Unlike food, which tends to lose flavour up in the air, certain cocktails surprisingly hold their own against the high-altitude effect on sensory perceptions. “While our palates, taste buds and sense of smell change at that height, most cocktails contain an acidic component that is beneficial and counters the effects of dryness and diminishing taste,” says a representative from Singapore Airlines.
The trick is knowing which drinks to prepare. Says Joost Heymeijer, senior vice-president of catering for Emirates: “On-board an aircraft, mixologists are subjected to time constraints and limited choice of spirits (due to lack of space).” Herbs and flowers lose their freshness in a mere half an hour, and liqueurs and syrups have to be decanted into mandatory 100ml bottles.

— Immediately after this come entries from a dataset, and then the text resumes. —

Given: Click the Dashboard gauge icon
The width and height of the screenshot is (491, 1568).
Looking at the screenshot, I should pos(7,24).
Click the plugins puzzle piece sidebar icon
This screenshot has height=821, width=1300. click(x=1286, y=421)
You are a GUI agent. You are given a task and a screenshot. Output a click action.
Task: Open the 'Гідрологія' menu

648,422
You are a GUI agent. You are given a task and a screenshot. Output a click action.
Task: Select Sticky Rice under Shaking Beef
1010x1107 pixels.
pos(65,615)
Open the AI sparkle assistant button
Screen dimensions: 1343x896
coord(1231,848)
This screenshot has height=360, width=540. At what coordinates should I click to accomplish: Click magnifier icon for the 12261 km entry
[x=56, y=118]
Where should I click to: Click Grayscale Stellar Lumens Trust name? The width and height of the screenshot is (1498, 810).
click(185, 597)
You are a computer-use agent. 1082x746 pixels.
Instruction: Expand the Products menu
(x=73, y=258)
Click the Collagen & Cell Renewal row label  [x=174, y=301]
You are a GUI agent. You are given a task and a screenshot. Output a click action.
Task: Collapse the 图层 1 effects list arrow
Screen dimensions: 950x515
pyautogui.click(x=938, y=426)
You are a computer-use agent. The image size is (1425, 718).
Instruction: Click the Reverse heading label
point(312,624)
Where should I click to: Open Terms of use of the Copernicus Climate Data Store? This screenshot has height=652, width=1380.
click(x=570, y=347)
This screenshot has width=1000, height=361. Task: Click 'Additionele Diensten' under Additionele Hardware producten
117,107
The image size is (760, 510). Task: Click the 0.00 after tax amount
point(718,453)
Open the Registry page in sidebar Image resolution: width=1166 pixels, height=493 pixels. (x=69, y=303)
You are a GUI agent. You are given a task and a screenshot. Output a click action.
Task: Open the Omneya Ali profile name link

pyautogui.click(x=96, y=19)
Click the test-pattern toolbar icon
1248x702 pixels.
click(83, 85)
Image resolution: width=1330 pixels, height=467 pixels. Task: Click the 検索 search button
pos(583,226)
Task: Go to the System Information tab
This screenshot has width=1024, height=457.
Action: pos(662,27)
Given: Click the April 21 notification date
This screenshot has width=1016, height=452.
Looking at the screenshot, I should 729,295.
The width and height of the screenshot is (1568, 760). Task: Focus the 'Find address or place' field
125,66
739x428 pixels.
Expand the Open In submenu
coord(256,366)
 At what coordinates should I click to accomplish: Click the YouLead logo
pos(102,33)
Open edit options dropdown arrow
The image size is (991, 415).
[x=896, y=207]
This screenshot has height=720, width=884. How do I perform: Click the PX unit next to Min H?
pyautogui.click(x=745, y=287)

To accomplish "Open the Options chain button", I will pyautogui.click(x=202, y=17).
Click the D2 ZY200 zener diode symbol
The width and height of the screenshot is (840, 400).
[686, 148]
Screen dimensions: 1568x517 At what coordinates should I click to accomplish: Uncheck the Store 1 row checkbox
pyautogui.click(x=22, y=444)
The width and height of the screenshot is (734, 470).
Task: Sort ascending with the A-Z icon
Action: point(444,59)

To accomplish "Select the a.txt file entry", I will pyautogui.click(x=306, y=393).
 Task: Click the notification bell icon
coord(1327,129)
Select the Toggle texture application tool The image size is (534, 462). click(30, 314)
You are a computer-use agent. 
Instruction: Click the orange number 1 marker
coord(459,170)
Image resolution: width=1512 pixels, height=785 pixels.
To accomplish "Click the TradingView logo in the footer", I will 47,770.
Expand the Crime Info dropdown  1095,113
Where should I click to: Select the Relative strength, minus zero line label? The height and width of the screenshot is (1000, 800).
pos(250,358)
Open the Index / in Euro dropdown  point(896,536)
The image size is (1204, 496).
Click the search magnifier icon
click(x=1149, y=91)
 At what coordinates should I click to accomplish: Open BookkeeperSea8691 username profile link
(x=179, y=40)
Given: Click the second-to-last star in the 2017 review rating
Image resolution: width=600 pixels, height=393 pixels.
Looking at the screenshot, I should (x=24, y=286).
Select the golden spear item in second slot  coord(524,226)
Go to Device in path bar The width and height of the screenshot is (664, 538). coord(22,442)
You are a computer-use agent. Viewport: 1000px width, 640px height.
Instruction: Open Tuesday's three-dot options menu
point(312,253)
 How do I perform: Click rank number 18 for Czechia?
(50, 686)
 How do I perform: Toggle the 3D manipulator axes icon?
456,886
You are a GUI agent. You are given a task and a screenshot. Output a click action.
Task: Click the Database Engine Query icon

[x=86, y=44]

“So, instead of changing the recipes of our cocktails for the air, we choose drinks that are well adapted to this environment,” says Georgia McDonnell-Adams, global trade manager at Absolut Vodka. The brand trains the flight attendants on Korean Air’s A380 bars.
Think cocktails with a strong spirit base (vodka proves popular up in the air) and a tinge of salt. Here are three to knock back.
Where to have it: Emirates.
Tomato juice is the most frequently ordered beverage in the air, so it makes sense that the Bloody Mary would be top pick. The strong, clean profile of the vodka complements the umami taste of the tomatoes. “Mixologists should keep the preferences of every passenger in mind – a spiced Bloody Mary is different for every person, so the amount of Worcestershire sauce to add will vary,” says Heymeijer.
Where to have it: Korean Air.
A generous dash of lemon juice gives the Collins cocktail a tartness that lingers on the palate. Using vodka in place of the usual gin also ups its flavour profile. “The Absolut Collins on Korean Air is a great balance of sweet and sour. Its tart notes will shine through more than the light, citrusy notes of a regular gin & tonic or a fruit martini,” says McDonnell-Adams.
Where to have it: Singapore Airlines (of course).
Feeling nostalgic? The familiar herbal notes of Benedictine Dom in the Singapore Sling give an extra edge to the mix of gin, cointreau and grenadine syrup. “The use of lime and pineapple also gives the cocktail a good amount of acidity to counter diminishing taste,” says a Singapore Airlines representative.